### [Records for the task]
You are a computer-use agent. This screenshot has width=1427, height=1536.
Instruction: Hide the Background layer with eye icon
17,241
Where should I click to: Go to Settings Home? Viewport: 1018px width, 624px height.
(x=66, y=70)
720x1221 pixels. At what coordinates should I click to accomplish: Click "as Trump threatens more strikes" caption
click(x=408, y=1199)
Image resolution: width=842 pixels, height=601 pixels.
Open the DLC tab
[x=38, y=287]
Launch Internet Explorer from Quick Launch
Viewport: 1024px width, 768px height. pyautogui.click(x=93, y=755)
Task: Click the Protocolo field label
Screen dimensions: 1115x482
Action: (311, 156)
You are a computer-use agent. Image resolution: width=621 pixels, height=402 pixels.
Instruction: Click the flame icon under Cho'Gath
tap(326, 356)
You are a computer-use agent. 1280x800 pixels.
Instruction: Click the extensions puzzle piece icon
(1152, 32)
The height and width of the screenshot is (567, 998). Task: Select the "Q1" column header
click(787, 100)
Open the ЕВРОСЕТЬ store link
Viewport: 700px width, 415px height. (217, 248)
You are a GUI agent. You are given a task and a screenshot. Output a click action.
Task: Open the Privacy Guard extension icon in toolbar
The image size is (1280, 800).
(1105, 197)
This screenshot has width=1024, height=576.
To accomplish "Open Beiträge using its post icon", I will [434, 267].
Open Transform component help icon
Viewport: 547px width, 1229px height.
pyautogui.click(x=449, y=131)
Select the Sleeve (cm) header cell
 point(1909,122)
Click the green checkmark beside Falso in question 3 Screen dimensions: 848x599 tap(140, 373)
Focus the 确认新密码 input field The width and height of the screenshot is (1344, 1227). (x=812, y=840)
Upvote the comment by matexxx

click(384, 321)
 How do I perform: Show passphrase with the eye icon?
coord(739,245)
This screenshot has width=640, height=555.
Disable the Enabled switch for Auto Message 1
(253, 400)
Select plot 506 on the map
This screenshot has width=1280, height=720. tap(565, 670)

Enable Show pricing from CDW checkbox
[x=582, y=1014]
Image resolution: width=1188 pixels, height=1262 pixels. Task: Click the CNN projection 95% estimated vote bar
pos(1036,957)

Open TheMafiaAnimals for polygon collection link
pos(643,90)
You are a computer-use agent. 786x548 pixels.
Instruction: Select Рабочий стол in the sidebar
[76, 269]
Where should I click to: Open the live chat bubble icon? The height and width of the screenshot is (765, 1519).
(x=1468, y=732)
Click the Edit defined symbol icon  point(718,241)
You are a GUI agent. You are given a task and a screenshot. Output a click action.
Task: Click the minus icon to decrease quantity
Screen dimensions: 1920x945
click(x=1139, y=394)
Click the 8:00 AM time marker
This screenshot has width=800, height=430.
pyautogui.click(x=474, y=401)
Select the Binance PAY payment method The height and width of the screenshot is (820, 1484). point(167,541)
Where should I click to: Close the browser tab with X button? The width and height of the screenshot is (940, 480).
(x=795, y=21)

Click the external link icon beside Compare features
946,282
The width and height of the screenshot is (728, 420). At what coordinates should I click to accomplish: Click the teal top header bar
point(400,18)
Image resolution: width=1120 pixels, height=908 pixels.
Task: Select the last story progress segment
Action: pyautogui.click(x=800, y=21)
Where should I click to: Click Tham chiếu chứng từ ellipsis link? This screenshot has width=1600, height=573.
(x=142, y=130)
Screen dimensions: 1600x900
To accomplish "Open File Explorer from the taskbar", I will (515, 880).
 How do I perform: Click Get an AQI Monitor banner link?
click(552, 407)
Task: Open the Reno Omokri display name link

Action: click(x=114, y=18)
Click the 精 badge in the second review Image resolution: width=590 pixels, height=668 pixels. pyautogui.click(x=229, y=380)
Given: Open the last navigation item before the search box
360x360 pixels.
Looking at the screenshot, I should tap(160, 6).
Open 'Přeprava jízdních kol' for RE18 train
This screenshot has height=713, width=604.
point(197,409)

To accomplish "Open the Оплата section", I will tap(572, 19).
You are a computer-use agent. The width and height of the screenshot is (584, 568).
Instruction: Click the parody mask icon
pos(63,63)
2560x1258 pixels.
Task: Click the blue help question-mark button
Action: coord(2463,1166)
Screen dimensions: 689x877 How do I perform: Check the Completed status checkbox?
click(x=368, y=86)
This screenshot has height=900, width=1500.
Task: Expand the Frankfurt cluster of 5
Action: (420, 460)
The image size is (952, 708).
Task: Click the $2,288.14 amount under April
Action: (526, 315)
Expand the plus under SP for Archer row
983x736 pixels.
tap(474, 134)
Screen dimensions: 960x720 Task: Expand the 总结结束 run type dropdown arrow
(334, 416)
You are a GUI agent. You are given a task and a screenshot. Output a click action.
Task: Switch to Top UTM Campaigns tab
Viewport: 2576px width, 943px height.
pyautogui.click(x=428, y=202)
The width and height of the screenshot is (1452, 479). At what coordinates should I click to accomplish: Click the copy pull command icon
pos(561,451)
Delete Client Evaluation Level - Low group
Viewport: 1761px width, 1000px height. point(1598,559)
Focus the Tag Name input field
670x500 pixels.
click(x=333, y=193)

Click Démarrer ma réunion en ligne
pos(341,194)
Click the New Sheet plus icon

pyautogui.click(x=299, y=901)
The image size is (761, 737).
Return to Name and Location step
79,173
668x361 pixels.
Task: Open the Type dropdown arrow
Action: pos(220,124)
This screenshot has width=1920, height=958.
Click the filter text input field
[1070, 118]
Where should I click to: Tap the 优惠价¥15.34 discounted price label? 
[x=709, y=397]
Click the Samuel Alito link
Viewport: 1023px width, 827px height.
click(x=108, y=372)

### [Description of the task]
Write the records above out again precisely.

### [Final answer]
You are a computer-use agent. This screenshot has width=1427, height=1536.
Instruction: Hide the Background layer with eye icon
17,241
Where should I click to: Go to Settings Home? Viewport: 1018px width, 624px height.
(x=66, y=70)
720x1221 pixels. At what coordinates should I click to accomplish: Click "as Trump threatens more strikes" caption
click(x=408, y=1199)
Image resolution: width=842 pixels, height=601 pixels.
Open the DLC tab
[x=38, y=287]
Launch Internet Explorer from Quick Launch
Viewport: 1024px width, 768px height. pyautogui.click(x=93, y=755)
Task: Click the Protocolo field label
Screen dimensions: 1115x482
Action: (311, 156)
You are a computer-use agent. Image resolution: width=621 pixels, height=402 pixels.
Instruction: Click the flame icon under Cho'Gath
tap(326, 356)
You are a computer-use agent. 1280x800 pixels.
Instruction: Click the extensions puzzle piece icon
(1152, 32)
The height and width of the screenshot is (567, 998). Task: Select the "Q1" column header
click(787, 100)
Open the ЕВРОСЕТЬ store link
Viewport: 700px width, 415px height. (217, 248)
You are a GUI agent. You are given a task and a screenshot. Output a click action.
Task: Open the Privacy Guard extension icon in toolbar
The image size is (1280, 800).
(1105, 197)
This screenshot has width=1024, height=576.
To accomplish "Open Beiträge using its post icon", I will [434, 267].
Open Transform component help icon
Viewport: 547px width, 1229px height.
pyautogui.click(x=449, y=131)
Select the Sleeve (cm) header cell
 point(1909,122)
Click the green checkmark beside Falso in question 3 Screen dimensions: 848x599 tap(140, 373)
Focus the 确认新密码 input field The width and height of the screenshot is (1344, 1227). (x=812, y=840)
Upvote the comment by matexxx

click(384, 321)
 How do I perform: Show passphrase with the eye icon?
coord(739,245)
This screenshot has width=640, height=555.
Disable the Enabled switch for Auto Message 1
(253, 400)
Select plot 506 on the map
This screenshot has width=1280, height=720. tap(565, 670)

Enable Show pricing from CDW checkbox
[x=582, y=1014]
Image resolution: width=1188 pixels, height=1262 pixels. Task: Click the CNN projection 95% estimated vote bar
pos(1036,957)

Open TheMafiaAnimals for polygon collection link
pos(643,90)
You are a computer-use agent. 786x548 pixels.
Instruction: Select Рабочий стол in the sidebar
[76, 269]
Where should I click to: Open the live chat bubble icon? The height and width of the screenshot is (765, 1519).
(x=1468, y=732)
Click the Edit defined symbol icon  point(718,241)
You are a GUI agent. You are given a task and a screenshot. Output a click action.
Task: Click the minus icon to decrease quantity
Screen dimensions: 1920x945
click(x=1139, y=394)
Click the 8:00 AM time marker
This screenshot has width=800, height=430.
pyautogui.click(x=474, y=401)
Select the Binance PAY payment method The height and width of the screenshot is (820, 1484). point(167,541)
Where should I click to: Close the browser tab with X button? The width and height of the screenshot is (940, 480).
(x=795, y=21)

Click the external link icon beside Compare features
946,282
The width and height of the screenshot is (728, 420). At what coordinates should I click to accomplish: Click the teal top header bar
point(400,18)
Image resolution: width=1120 pixels, height=908 pixels.
Task: Select the last story progress segment
Action: pyautogui.click(x=800, y=21)
Where should I click to: Click Tham chiếu chứng từ ellipsis link? This screenshot has width=1600, height=573.
(x=142, y=130)
Screen dimensions: 1600x900
To accomplish "Open File Explorer from the taskbar", I will (515, 880).
 How do I perform: Click Get an AQI Monitor banner link?
click(552, 407)
Task: Open the Reno Omokri display name link

Action: click(x=114, y=18)
Click the 精 badge in the second review Image resolution: width=590 pixels, height=668 pixels. pyautogui.click(x=229, y=380)
Given: Open the last navigation item before the search box
360x360 pixels.
Looking at the screenshot, I should tap(160, 6).
Open 'Přeprava jízdních kol' for RE18 train
This screenshot has height=713, width=604.
point(197,409)

To accomplish "Open the Оплата section", I will tap(572, 19).
You are a computer-use agent. The width and height of the screenshot is (584, 568).
Instruction: Click the parody mask icon
pos(63,63)
2560x1258 pixels.
Task: Click the blue help question-mark button
Action: coord(2463,1166)
Screen dimensions: 689x877 How do I perform: Check the Completed status checkbox?
click(x=368, y=86)
This screenshot has height=900, width=1500.
Task: Expand the Frankfurt cluster of 5
Action: (420, 460)
The image size is (952, 708).
Task: Click the $2,288.14 amount under April
Action: (526, 315)
Expand the plus under SP for Archer row
983x736 pixels.
tap(474, 134)
Screen dimensions: 960x720 Task: Expand the 总结结束 run type dropdown arrow
(334, 416)
You are a GUI agent. You are given a task and a screenshot. Output a click action.
Task: Switch to Top UTM Campaigns tab
Viewport: 2576px width, 943px height.
pyautogui.click(x=428, y=202)
The width and height of the screenshot is (1452, 479). At what coordinates should I click to accomplish: Click the copy pull command icon
pos(561,451)
Delete Client Evaluation Level - Low group
Viewport: 1761px width, 1000px height. point(1598,559)
Focus the Tag Name input field
670x500 pixels.
click(x=333, y=193)

Click Démarrer ma réunion en ligne
pos(341,194)
Click the New Sheet plus icon

pyautogui.click(x=299, y=901)
The image size is (761, 737).
Return to Name and Location step
79,173
668x361 pixels.
Task: Open the Type dropdown arrow
Action: pos(220,124)
This screenshot has width=1920, height=958.
Click the filter text input field
[1070, 118]
Where should I click to: Tap the 优惠价¥15.34 discounted price label? 
[x=709, y=397]
Click the Samuel Alito link
Viewport: 1023px width, 827px height.
click(x=108, y=372)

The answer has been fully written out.